----- Records

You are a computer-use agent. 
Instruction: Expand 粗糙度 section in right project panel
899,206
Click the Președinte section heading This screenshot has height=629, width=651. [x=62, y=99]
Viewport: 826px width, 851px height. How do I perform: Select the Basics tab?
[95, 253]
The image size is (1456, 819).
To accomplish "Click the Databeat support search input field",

----------
----- Records

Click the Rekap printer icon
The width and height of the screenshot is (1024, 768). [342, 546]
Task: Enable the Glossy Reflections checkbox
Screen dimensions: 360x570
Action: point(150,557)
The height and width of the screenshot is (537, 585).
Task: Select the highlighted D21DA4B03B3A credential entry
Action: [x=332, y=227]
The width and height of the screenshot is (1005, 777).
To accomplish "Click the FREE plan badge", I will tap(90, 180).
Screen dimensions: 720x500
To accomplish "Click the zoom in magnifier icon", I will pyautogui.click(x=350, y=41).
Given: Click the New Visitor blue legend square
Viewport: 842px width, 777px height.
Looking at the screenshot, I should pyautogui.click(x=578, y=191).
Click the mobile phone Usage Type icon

----------
----- Records

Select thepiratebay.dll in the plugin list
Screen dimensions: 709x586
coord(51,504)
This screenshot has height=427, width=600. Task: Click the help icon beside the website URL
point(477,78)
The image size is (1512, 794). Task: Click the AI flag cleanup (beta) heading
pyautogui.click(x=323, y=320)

----------

**Work instruction:**
Once you have read through the entries above, state how many lines hold the word "will", giving nothing but the number.

**Expected output:**
2